V.Strategic Sewage Disposal Scheme Stage I Tunnelling Works
(PLC Paper No. CB(1)256(02))

19.With the aid of a visualiser, the Director of Drainage Services (Acting) (D of DS (Atg)) briefed members on the progress of the Strategic Sewage Disposal Scheme (SSDS) Stage I works, highlighting the salient points of the paper.

20.On the Chairman's enquiry about the basis upon which the original contractor for the six-tunnel projects was selected, the Principal Assistant Secretary for Works (PAS/W) replied that the contractor was selected through normal tendering process. D of DS (Atg) supplemented that the contractor for the project, the French - Japanese joint venture Campenon Bernard Maeda, was chosen because it had a very good track record in tunnelling works. The French company had participated in the tunnelling works at the British Channel and had offered very attractive terms. This explained why the joint venture company had succeeded in obtaining the two tunnelling contracts in 1994. However, with the benefit of hindsight, the Administration had re-grouped the six-tunnel projects into three completion contracts for re-tendering and had imposed a rule that no more than two contracts should be awarded to the same contractor.

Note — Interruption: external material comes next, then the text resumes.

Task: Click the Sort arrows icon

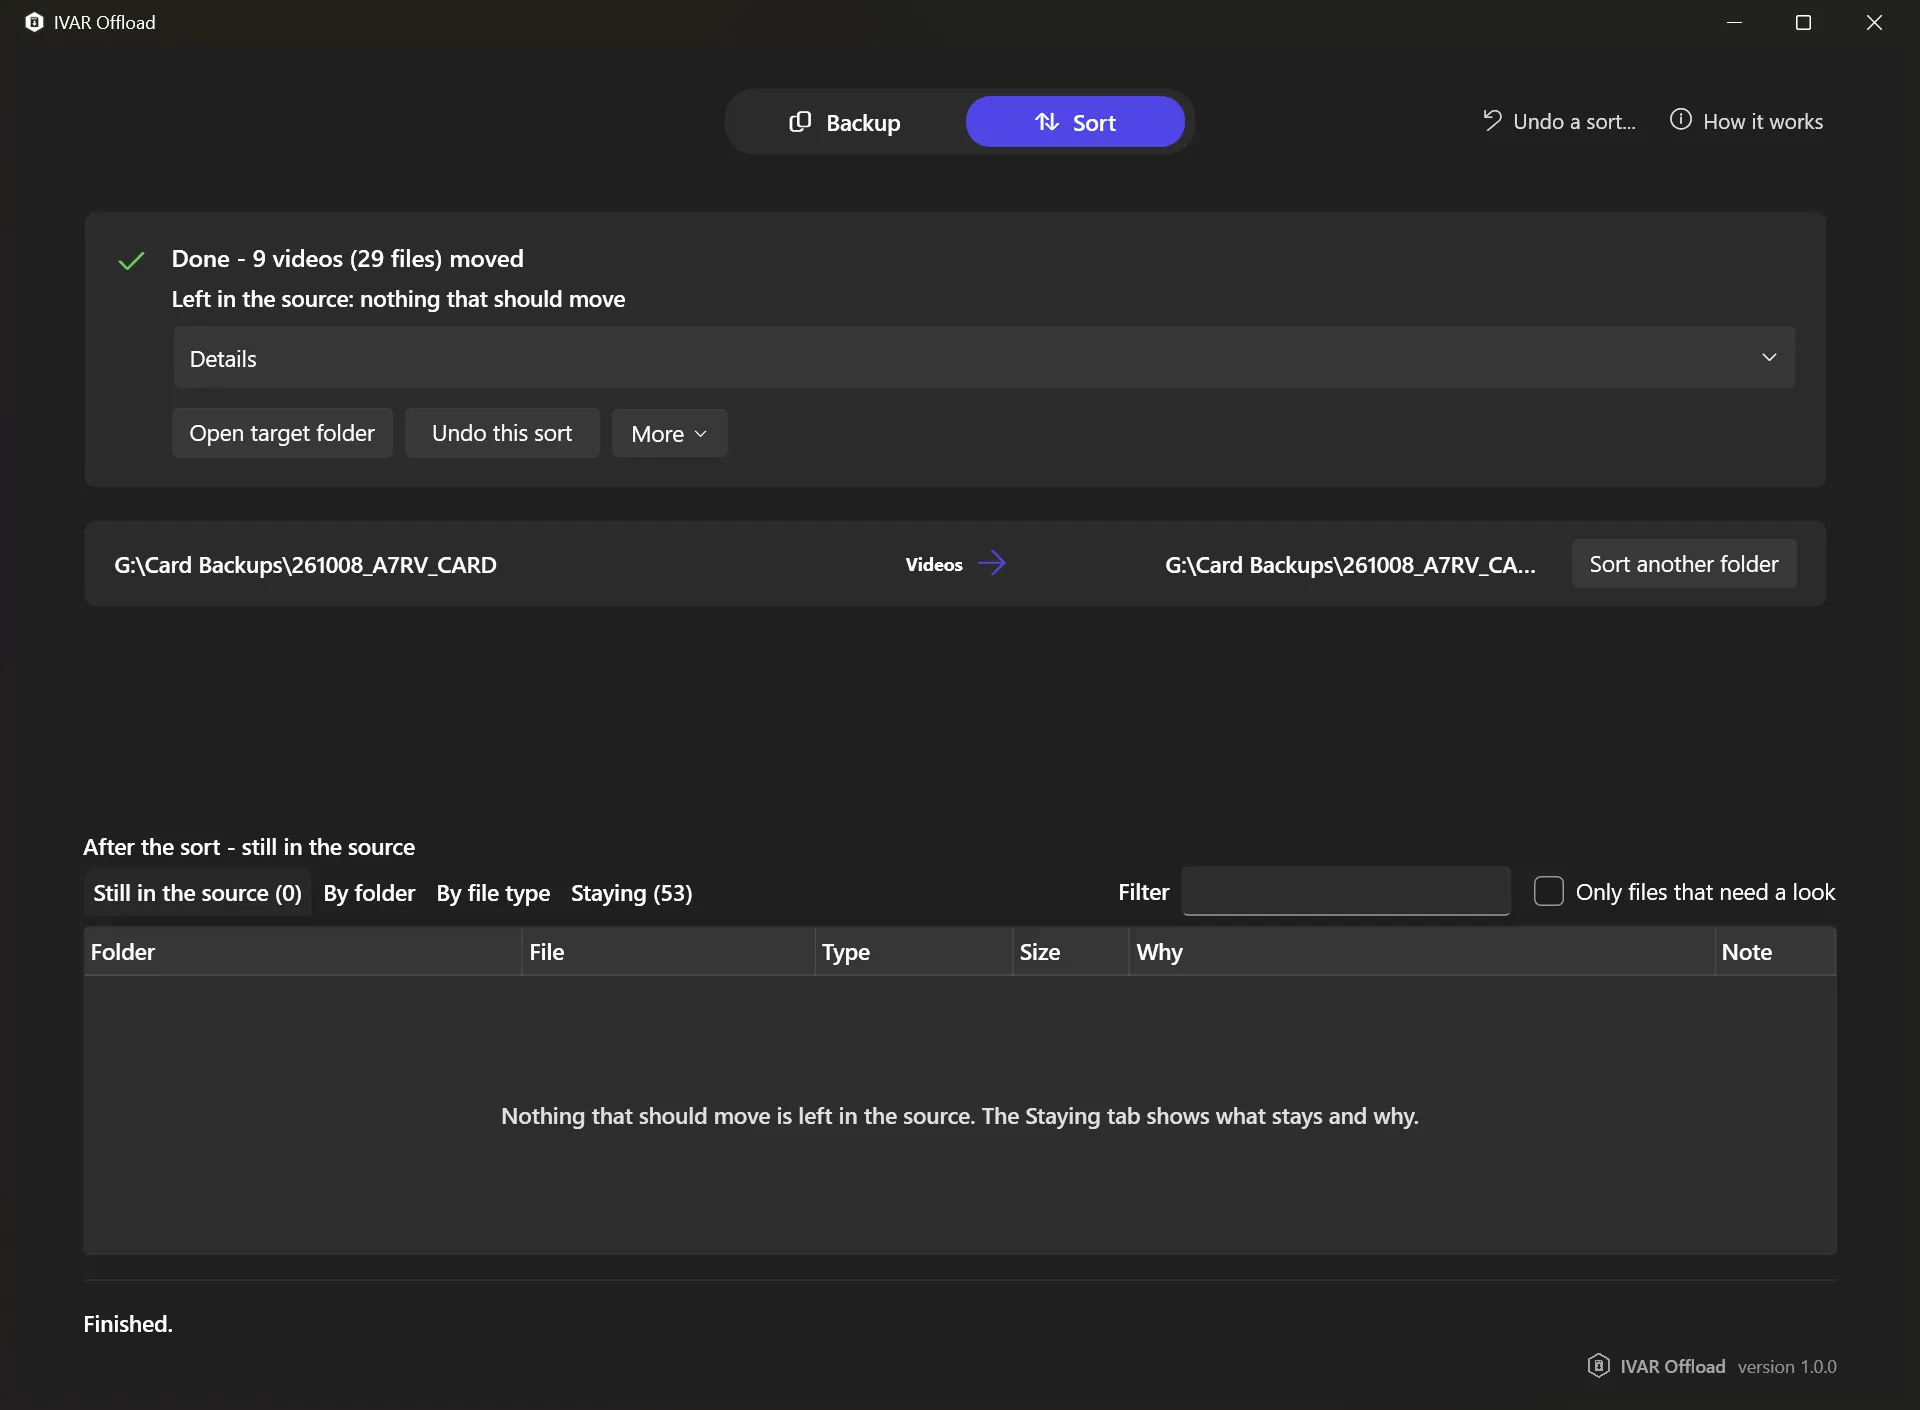Action: tap(1047, 122)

21.In the light of the incident, the Chairman considered it necessary to review the tendering process, requiring submission of detailed information to ensure completion of the tendered project on time and within the estimated cost. The tender price should not be the sole consideration in the award of contracts as bidders might put forward exceptionally low but unrealistic price in order to get the contract. Bidders had to demonstrate that the price quoted was reasonable and achievable.

22.In response, D of DS (Atg) informed that the Administration had put in much effort in re-tendering the remaining tunnelling works. Before awarding the contract in July 1997, bidders had been invited to explain how they planned to proceed with the works. The Administration was satisfied that the works could be completed on time and within budget.

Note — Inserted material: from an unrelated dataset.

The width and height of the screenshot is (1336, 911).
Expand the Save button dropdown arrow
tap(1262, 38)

23.Members expressed grave concern over the alarming increase in the estimated cost of constructing the six underground sewage tunnels from $1.3 to $3.3 billion. They demanded a thorough explanation from the Administration.

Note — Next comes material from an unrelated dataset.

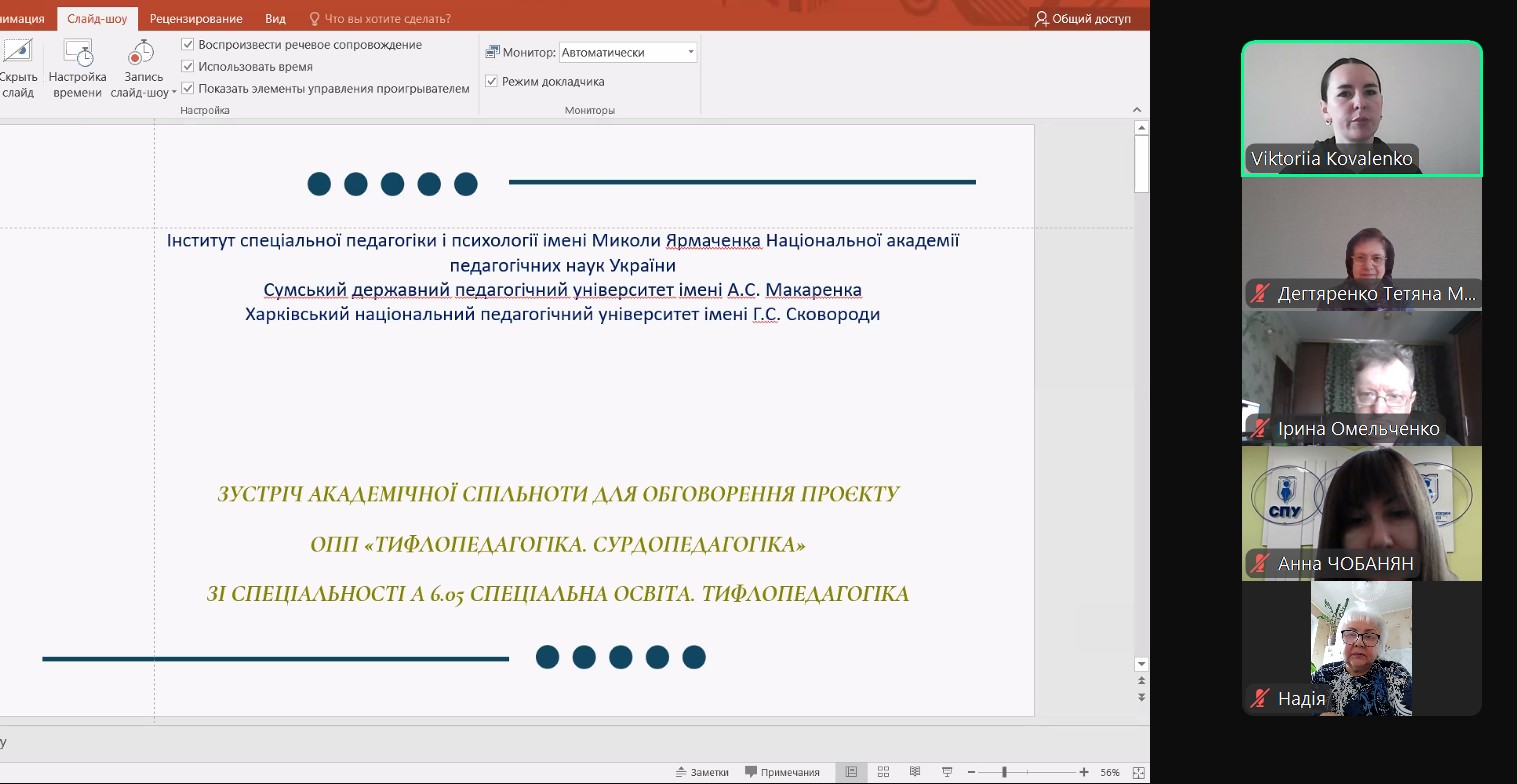The width and height of the screenshot is (1517, 784).
Task: Click the Скрыть слайд (Hide Slide) icon
Action: (18, 52)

24.PAS/W explained that about 45% of the increase was attributed to increases in contract prices and inflation; 25% to the need to re-mobilise resources and reprovision tunnel boring machines; and 20% to the cost of engaging separate contractors to provide maintenance and security services for the existing tunnel sites, together with legal and consultancy fees. In response to members, the Administration agreed to provide a detailed breakdown on the revised cost in its paper to the Finance Committee when seeking funding approval.Admin.

25.On the viability of the project, PAS/W said that prior to the re-entry of the sites in December 1996, the Administration had consulted both legal and geotechnical experts, on the viability of the project. It was concluded that the project was viable, and one contract had since been awarded in July 1997 for the completion of two tunnels. D of DS (Atg) pointed out that as shown by past records, tunnelling works of even higher complexity under this project was completed well on time.

26.Responding to a member's suggestion of securing a bond or deposit from the contractors to safeguard against similar recurrences, PAS/W said that this was not a normal government practice and would have financial implications. Nevertheless, he agreed to consider the suggestion. D of DS (Atg) also confirmed that for financial control of the works, payment would be released to the contractors by phases upon completion of different stages of works on a milestone basis.

27.As regards the question of claims, PAS/W said that the Administration intended to pursue a claim for losses arising from the re-entry of the two tunnel contracts including the additional costs for completing the tunnelling works. The Administration would make a claim after the additional costs for the completion of the tunnelling works were known.

28.There being no other business, the meeting ended at 12:45 pm.